Calls for BMA to oppose Hancock’s ‘ill-conceived’ ban on outdated tech

Setting “arbitrary dates” to stop using outdated technology puts patients “at risk”, regional medical councils have said as they called on the BMA to oppose blanket policies.
Andrea Downey – 18 June 2019
Several motions are expected to be discussed at the British Medical Association’s annual representatives meeting (ARM), calling on NHS England, NHS Digital and individual trusts to collate the advantages and disadvantages of all communication methods currently used in the health service.
East Midlands Regional Council proposed a motion labelling secretary of state for health and social care, Matt Hancock’s, flagship Axe the Fax and Purge the Pager campaigns “premature and ill-conceived”.
The region is calling on the BMA to oppose the blanket policies until “feasible alternatives” are determined.
The Leicestershire and Rutland division and London Regional Council echo similar calls for communication technology to be upgraded in a “reliable, secure and effective manner”.
Lots more here:
The issue is that we really need to get the workable, practical alternatives to 95-98% or so coverage and availability before we start turning things off with quite unknowable consequences.
Tim Kelsey can big note himself at CEDA sessions all he likes about ‘axing the fax’ and so on but until he has actually delivered a full proven working alternative he is just the purveyor of so much hot air.
Where do you see us as positioned right now and what path should we be taking?
David.

4 comments:

Anonymous said...

The best thing Grahame could do for himself and the industry is to stop fluffing around with the ADHA. The sooner Grahame and his colleagues turn their backs on the ADHA the better of the whole health IT sector will be.
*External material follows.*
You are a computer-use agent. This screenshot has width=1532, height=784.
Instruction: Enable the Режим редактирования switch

Sometimes truth hurts but it can't be avoided.

Long Live T.38 said...

Knowing what I know about ADHA, information management is not a strength they possess. They will fumble about waiting and hoping something pans out.
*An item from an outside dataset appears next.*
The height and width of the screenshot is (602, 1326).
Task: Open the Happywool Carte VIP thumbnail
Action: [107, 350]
As is lauded to in the article, they way information technology is delivered is changing and has been for sometime.

Andrew McIntyre said...

Medical-Objects proposed a REST based model in 2010 but the anointed wanted SOAP and XML encryption some some reason?. However we implemented it, at significant expense, but all the other issues prevent it working seamlessly and before we go coming up with a new messaging solution how about we address the other issues like a proper PKI infrastructure provided by government and message compliance so that when messages are delivered they actually work? The fact that none of these other issues has been addressed is a reflection of the lackluster leadership of NEHTA and ADHA with no change in that on the horizon. This is a disgrace. Solving these problems does require some actual understanding of the issues at a high level and we have none. Some focus on the issues that prevent free messaging happening before we change the messaging seems reasonable to me, or in 10 years we will be saying the still non functional messaging does not reflect the latest technology and we should change it again. That is what will happen if message compliance and PKI infrastructure is not addressed!

Long Live T.38 said...

This market analysis is a year old so the research probably commence two years ago. However it shows fax is far from redundant in fact it is expected to grow. https://www.opentext.com/file_source/OpenText/en_US/PDF/opentext-idc-survey-fax-market-pulse%20-en.pdf

Trying to replace it with just an alternative delivery protocol won’t wash.

1.17 PM is correct. You need to deliver a service that the participants can create value from. It is about people communicating, sharing information. The problem is the information is locked up in a form that limits its potential.